Besim Fejzulahi vuole fondare il primo partito islamico in terra elvetica, e si è attirato diverse critiche – Cosa risponde?
Andrea Stern
Andrea Stern
23.02.2025 16:30

Forse alla fine il partito popolare islamico annunciato da Besim Fejzulahi non si chiamerà partito popolare islamico. «Stiamo facendo delle riflessioni, potremmo togliere il termine «islam», non vogliamo fare paura alla gente», afferma il 56.enne camionista di origini macedoni che si è tirato addosso una caterva di reazioni negative dopo aver reso nota la sua volontà di fondare il prossimo 1° marzo, primo giorno del Ramadan, una forza politica «che si contrapponga alla propaganda antislamica dell’UDC».

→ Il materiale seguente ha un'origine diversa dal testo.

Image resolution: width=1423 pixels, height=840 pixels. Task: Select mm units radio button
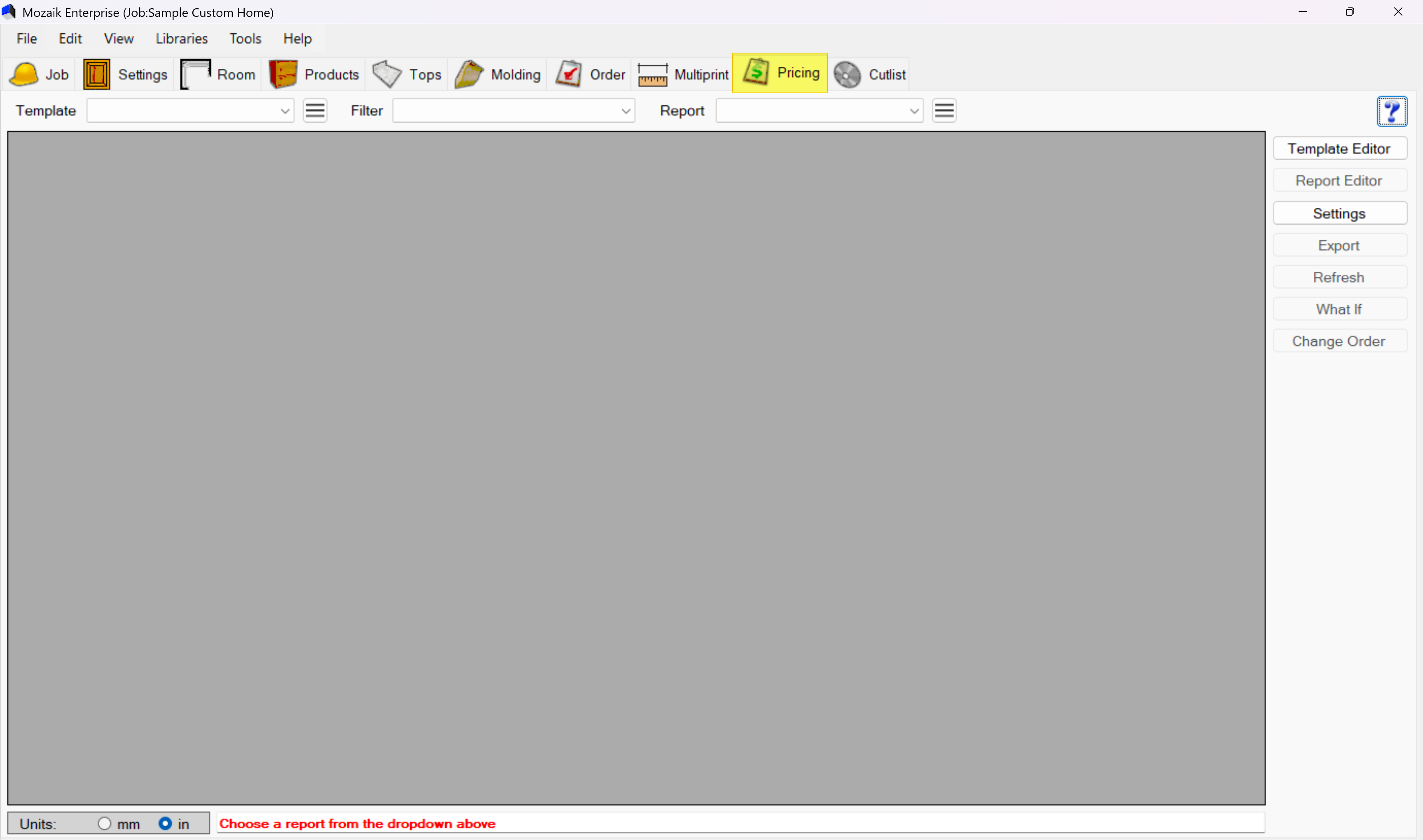(x=104, y=824)
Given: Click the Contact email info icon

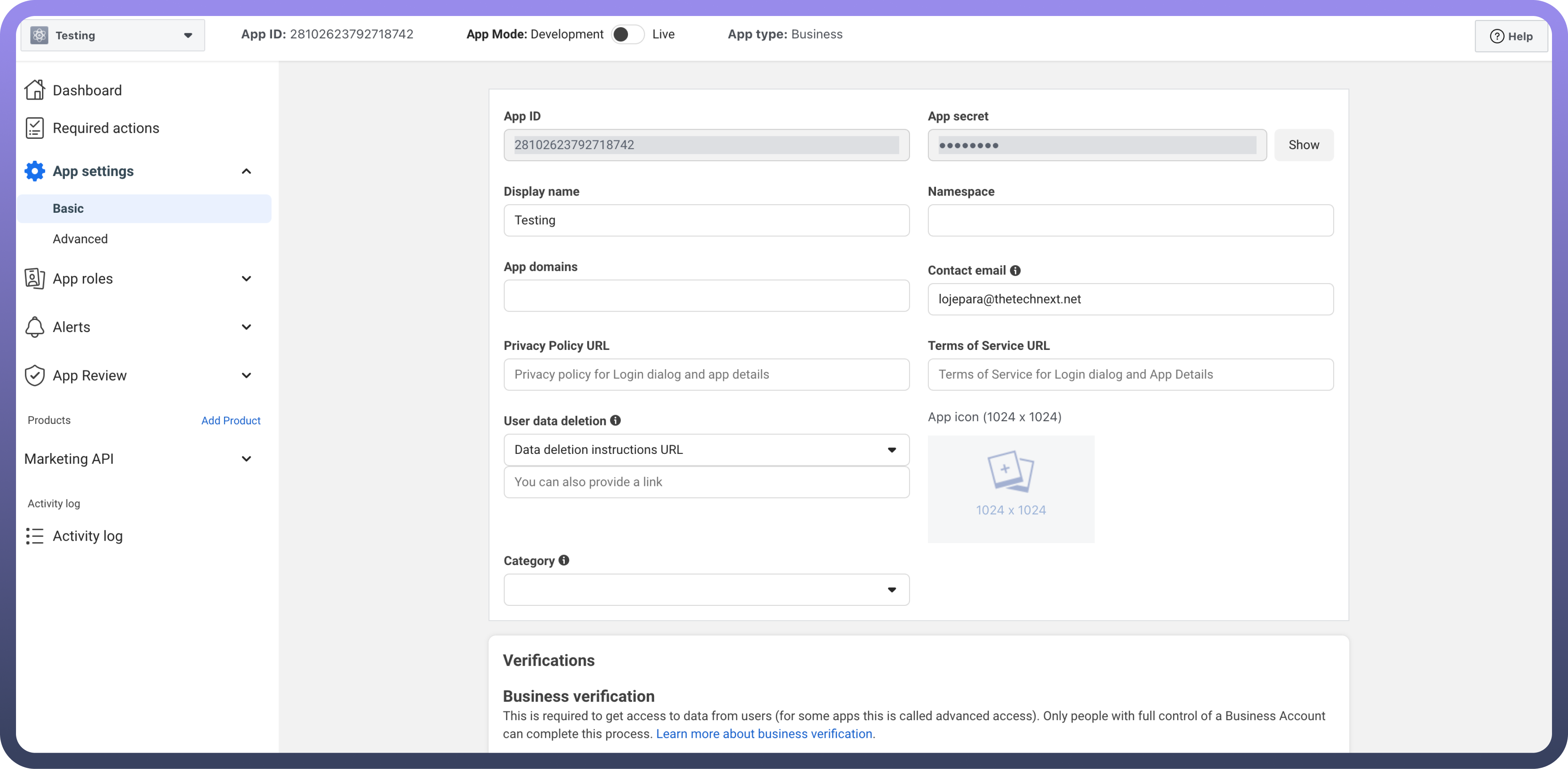Looking at the screenshot, I should click(1015, 271).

Signor Fejzulahi, poteva aspettarsi che le reazioni sarebbero state in gran parte negative.
«Non sono state reazioni negative ma piuttosto di paura. Qualcuno si è immaginato un’islamizzazione della Svizzera. Ma se pensa che circa 190.000 musulmani svizzeri con diritto di voto possano fare la differenza in un Paese di quasi 10 milioni di abitanti, allora gli consiglio di consultare un buon matematico».

Ma il vostro obiettivo è davvero l’islamizzazione della Svizzera?
«Nient’affatto. Il nostro obiettivo è favorire il dialogo fra tutte le parti di questo Paese. Vogliamo contribuire a una Svizzera forte in cui nessuna parte debba avere paura dell’altra».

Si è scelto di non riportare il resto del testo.